------ Data to process ------

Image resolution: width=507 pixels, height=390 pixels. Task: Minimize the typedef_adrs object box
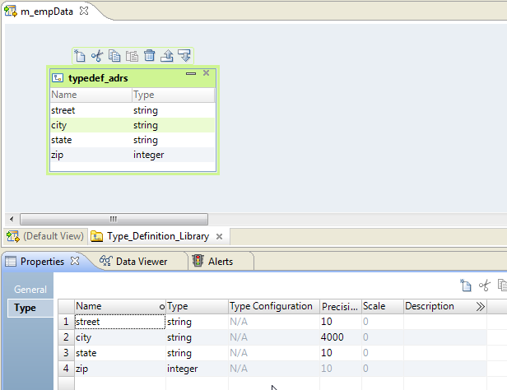pyautogui.click(x=191, y=74)
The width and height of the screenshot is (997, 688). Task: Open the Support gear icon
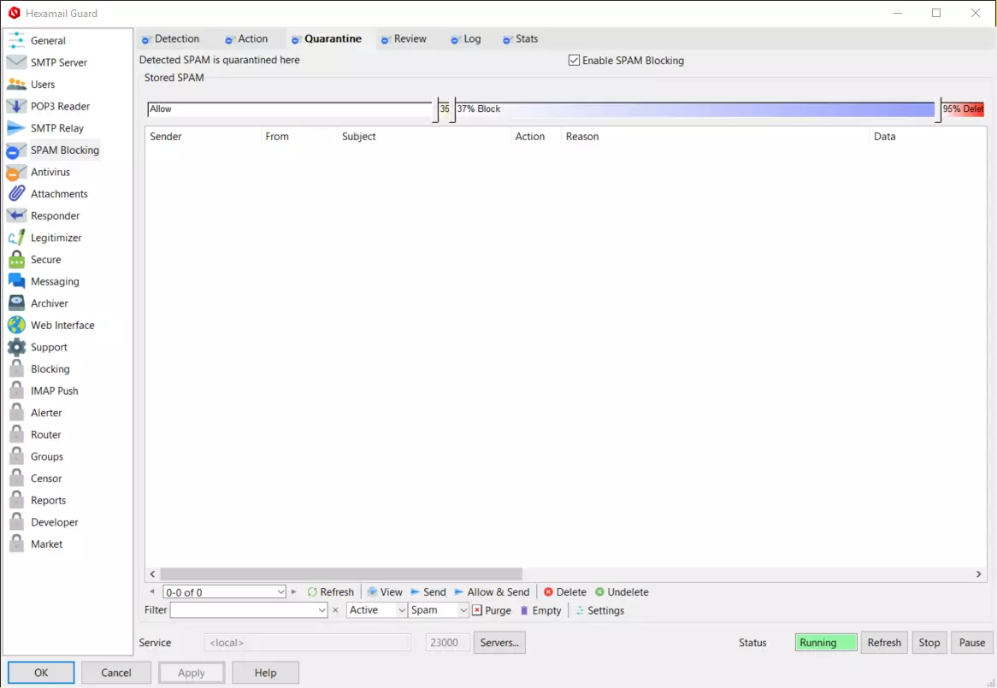pyautogui.click(x=16, y=347)
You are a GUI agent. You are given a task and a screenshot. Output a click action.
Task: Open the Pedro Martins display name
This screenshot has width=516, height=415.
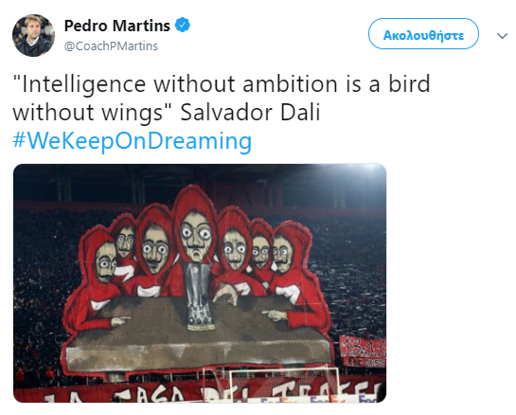(117, 26)
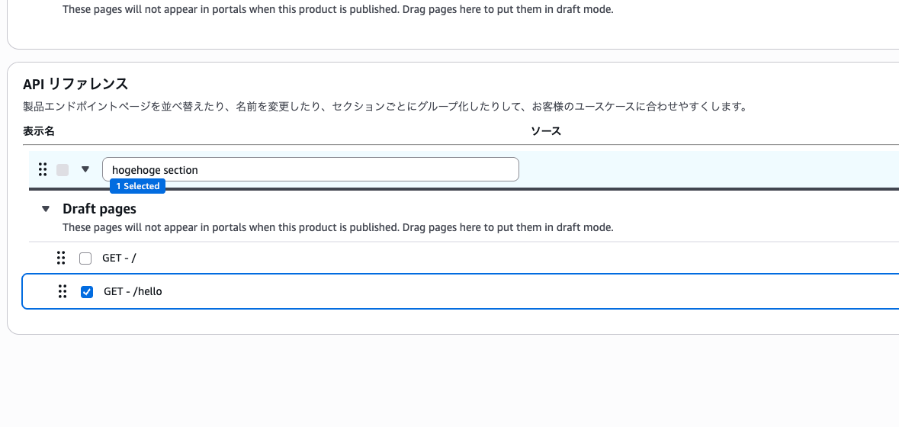Image resolution: width=899 pixels, height=427 pixels.
Task: Select the GET - / page label
Action: pos(119,258)
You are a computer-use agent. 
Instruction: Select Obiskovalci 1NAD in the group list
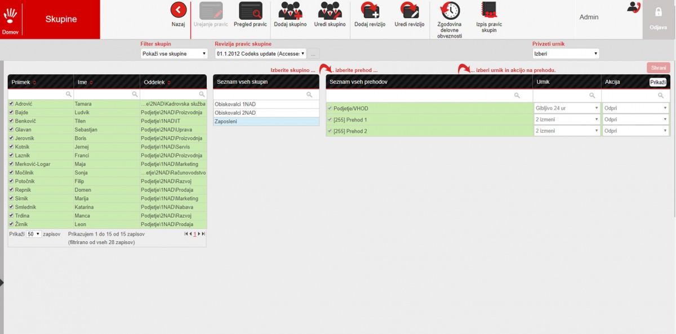[266, 104]
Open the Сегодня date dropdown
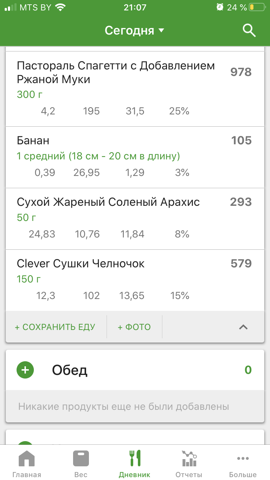Viewport: 270px width, 480px height. 134,31
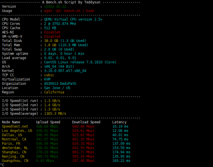Click the red wget bench.sh usage command
This screenshot has width=213, height=167.
coord(69,11)
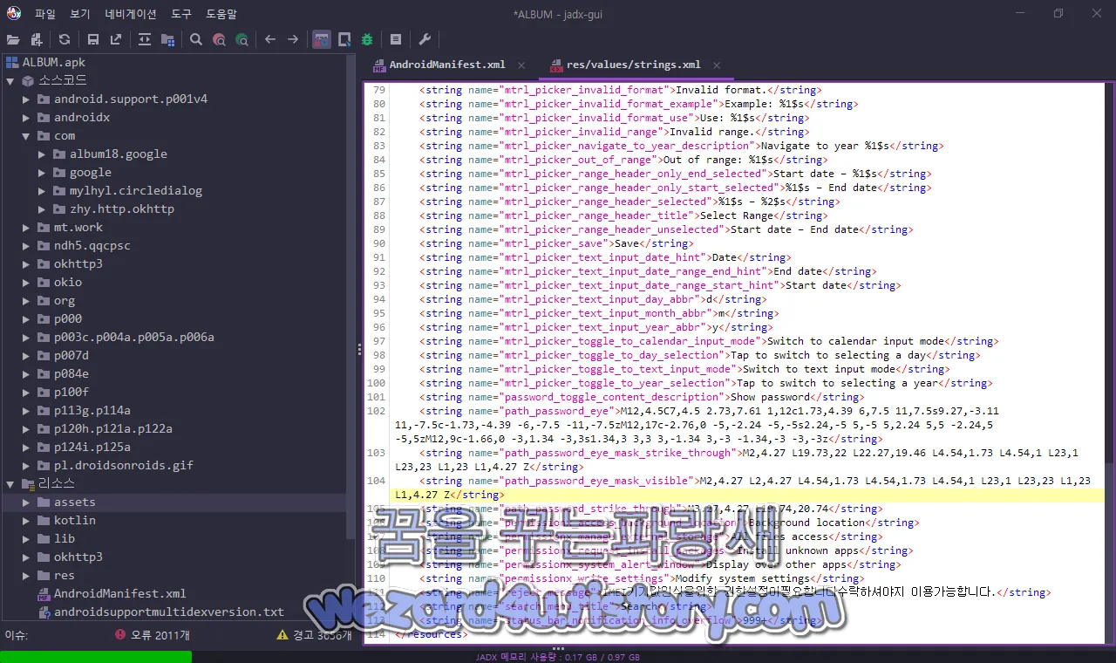
Task: Expand the okhttp3 package
Action: click(x=27, y=263)
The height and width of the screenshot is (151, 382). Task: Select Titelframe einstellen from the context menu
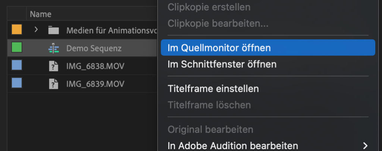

------

◆ Work instruction:
Give again, word for word, only the lines from the line containing "You are a GUI" through the last line above, both included; leave the pictures out.

◆ Your solution:
You are a GUI agent. You are given a task and a screenshot. Output a click action.
Task: Open the Pedro Martins display name
This screenshot has width=516, height=415.
(117, 26)
Image resolution: width=899 pixels, height=427 pixels.
Task: Select the GET - / page label
Action: pos(119,258)
You are a computer-use agent. 
Instruction: Select Obiskovalci 1NAD in the group list
[266, 104]
Open the Сегодня date dropdown
Viewport: 270px width, 480px height. 134,31
Click the red wget bench.sh usage command
This screenshot has width=213, height=167.
coord(69,11)
Task: Expand the okhttp3 package
Action: click(x=27, y=263)
The height and width of the screenshot is (151, 382). Task: Select Titelframe einstellen from the context menu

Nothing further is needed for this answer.